At the opening ceremony, Mikhail Shvydkoy, the Director of the Federal Agency for Culture and Cinematography, stated that “The new exhibition is one of the stages of establishment of a full-scaled museum of Jewish culture.” The Jewish Memorial Cemetery in St. Petersburg was opened in 1875 as a Jewish section of the Preobrazhenskoe Cemetery.  Its complex of buildings became the spiritual and cultural centre of the St.Petersburg Jewish community. The wooden worship house for cleansing and burial services was reconstructed in stone in 1908. Inscribed on old tombs, one can find an array of Jewish symbolism: the Star of David, Kohen`s hands, menorahs, Torah scrolls, tables of the covenant, and the tree of lament.

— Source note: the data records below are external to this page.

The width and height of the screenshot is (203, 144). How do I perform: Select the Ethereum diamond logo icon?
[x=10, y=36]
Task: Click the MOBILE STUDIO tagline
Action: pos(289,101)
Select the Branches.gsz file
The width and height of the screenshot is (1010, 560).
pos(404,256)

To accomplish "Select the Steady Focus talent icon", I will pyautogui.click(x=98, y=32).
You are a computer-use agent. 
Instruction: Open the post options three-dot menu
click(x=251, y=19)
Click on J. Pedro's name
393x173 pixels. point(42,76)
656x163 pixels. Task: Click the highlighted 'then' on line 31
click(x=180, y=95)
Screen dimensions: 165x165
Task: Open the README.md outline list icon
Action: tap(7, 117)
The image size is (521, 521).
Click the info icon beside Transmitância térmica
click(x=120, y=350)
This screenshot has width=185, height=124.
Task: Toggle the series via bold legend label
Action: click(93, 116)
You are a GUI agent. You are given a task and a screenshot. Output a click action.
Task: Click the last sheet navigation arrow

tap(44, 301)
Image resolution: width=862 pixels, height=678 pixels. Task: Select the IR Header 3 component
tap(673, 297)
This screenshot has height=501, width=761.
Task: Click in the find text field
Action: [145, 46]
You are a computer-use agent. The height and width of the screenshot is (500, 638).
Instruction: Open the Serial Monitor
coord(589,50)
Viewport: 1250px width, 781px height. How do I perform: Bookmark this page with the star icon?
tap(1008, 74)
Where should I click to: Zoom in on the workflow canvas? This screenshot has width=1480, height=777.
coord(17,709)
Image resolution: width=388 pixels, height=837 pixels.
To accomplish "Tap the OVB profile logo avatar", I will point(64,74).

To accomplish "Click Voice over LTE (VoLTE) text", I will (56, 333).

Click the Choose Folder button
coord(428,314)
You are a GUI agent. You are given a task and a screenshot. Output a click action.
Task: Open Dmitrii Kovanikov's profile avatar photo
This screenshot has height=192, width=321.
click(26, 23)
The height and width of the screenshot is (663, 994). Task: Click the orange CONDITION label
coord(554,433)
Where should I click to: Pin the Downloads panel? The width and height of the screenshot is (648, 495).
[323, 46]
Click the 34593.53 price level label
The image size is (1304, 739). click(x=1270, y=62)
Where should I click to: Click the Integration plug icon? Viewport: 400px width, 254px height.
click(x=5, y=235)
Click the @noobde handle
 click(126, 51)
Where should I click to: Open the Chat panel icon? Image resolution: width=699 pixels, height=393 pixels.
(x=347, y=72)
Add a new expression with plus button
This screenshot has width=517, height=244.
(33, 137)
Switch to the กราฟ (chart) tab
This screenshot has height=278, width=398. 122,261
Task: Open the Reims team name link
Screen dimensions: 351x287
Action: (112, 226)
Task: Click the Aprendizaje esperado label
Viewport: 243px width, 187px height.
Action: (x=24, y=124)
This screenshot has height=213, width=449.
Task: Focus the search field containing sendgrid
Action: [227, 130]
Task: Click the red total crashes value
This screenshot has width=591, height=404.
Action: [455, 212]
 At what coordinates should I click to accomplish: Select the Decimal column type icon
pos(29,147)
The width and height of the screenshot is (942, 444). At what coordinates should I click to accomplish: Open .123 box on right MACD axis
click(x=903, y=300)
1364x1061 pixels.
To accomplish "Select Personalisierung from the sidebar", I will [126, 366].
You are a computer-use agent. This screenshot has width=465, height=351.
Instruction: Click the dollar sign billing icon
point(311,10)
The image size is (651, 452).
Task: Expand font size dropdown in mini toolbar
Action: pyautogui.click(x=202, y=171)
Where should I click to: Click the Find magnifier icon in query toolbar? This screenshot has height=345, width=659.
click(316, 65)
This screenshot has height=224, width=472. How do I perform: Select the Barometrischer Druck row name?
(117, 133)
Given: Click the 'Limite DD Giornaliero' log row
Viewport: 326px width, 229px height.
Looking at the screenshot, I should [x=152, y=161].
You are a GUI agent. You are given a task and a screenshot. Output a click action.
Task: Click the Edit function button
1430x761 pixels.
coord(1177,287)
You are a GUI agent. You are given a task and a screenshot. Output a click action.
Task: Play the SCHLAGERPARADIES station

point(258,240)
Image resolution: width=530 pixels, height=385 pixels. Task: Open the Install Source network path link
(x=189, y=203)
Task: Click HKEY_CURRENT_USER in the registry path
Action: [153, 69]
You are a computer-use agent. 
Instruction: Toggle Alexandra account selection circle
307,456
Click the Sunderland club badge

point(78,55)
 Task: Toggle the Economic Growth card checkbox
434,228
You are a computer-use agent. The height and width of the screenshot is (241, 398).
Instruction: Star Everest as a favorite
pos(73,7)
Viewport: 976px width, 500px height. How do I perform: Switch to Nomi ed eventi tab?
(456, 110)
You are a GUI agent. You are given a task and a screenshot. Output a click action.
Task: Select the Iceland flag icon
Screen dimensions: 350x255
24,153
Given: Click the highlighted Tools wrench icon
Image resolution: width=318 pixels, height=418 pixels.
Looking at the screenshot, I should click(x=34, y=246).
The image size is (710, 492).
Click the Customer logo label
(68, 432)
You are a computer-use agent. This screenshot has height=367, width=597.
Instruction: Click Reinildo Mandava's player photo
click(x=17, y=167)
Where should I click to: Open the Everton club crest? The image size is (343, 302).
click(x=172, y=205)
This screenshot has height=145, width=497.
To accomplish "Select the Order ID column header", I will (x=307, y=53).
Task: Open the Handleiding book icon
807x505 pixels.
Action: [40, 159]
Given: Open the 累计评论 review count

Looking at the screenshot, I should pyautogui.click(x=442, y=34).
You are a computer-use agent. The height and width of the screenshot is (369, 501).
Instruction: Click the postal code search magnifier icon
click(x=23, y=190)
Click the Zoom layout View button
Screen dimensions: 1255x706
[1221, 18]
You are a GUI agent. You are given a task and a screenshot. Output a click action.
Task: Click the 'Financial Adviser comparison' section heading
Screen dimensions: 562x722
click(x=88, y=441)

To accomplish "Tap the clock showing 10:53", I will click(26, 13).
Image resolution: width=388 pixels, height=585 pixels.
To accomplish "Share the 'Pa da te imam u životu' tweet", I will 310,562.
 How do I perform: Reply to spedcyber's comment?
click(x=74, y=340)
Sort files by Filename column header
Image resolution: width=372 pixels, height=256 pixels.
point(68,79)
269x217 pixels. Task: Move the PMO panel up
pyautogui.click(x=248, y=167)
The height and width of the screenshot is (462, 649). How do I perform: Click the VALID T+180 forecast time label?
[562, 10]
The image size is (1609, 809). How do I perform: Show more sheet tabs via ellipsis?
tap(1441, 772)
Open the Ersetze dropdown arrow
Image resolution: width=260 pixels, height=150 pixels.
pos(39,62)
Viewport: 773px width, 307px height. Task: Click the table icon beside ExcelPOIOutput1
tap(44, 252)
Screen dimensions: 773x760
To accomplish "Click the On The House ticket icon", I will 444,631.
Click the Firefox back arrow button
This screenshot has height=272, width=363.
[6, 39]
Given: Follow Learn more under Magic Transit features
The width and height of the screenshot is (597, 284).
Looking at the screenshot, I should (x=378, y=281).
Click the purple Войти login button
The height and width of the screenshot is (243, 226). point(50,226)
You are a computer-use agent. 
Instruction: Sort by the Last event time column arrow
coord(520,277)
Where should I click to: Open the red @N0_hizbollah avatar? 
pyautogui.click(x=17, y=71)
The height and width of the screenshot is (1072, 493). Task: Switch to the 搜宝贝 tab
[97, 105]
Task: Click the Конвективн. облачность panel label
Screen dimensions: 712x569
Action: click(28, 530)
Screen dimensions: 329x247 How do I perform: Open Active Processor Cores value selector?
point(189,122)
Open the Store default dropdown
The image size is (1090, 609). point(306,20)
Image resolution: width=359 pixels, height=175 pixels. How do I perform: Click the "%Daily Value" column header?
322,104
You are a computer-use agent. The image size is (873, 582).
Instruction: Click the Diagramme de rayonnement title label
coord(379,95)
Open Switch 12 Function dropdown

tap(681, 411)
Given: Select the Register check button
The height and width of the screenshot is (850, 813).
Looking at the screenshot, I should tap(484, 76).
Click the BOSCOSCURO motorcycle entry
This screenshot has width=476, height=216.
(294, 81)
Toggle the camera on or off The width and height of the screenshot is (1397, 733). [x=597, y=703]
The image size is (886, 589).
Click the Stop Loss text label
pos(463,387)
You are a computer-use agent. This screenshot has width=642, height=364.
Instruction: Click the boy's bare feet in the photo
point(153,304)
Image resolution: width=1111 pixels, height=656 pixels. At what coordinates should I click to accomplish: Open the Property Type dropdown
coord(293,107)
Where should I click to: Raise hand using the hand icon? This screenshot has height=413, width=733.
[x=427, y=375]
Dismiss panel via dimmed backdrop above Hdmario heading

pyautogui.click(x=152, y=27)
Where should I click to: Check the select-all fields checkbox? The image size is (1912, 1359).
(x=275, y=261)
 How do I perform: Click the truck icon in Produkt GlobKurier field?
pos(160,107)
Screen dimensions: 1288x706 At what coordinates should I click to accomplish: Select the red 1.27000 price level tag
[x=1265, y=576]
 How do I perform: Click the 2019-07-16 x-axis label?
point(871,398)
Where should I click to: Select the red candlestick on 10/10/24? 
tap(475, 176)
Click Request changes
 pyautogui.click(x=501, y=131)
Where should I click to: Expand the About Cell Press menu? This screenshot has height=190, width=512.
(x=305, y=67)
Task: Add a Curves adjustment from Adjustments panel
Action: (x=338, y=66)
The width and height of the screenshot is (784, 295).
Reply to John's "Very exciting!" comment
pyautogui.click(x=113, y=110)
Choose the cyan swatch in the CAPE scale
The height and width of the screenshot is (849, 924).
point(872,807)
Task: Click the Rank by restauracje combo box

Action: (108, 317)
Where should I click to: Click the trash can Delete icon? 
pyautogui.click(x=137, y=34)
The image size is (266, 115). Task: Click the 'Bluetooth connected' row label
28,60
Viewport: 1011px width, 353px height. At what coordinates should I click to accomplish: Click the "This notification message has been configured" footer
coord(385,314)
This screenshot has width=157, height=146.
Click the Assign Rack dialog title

Many of the monuments were designed by famous architects. The so-called Holy Brotherhood was in charge of burials, ensuring that all burial practices abided by special rules.  The cemetery had a permanent supervisor (Shamash) and an architect. Among those buried here are railway entrepreneur and public figure S.S.Polyakov, publisher D.G. Ginzburg, sculptor M.M.Antokolsky, and historian M.S.Altman.

Sailors of the Baltic Fleet, which perished during the Great Patriotic War, and citizens who died in the Siege of Leningrad are honored. Kolomna quarter used to be a thriving Jewish neighborhood and was once home to Salman Rubashov. Here you will find important educational centers such as Conservatoire, founded by Anton Rubenstein, State University, the Academy of Arts, all of which were attended by many Jewish students and served as Jewish cultural focal points.


Сhoral Concerts are performed  by Gregory Yakerson and the male choir of the Grand Choral   Synagogue. The repertoire of Mr Yakerson includes many  Jewish folk songs, professional vocal music written by Jewish composers, and Judaic-Baroque music. Since 1995, a popular ensemble of Klezmer musicians has performed at the St. Petersburg Jewish Community Center.  They perform chazzanut, folk songs, and of course,klezmer musik. The music salon at the Samoilov Family Museum. was opened in St.Petersburg in 1994. A small concert hall revives the musical traditions of the Samoilov house, where regular musical soirees with celebrity guests were once held.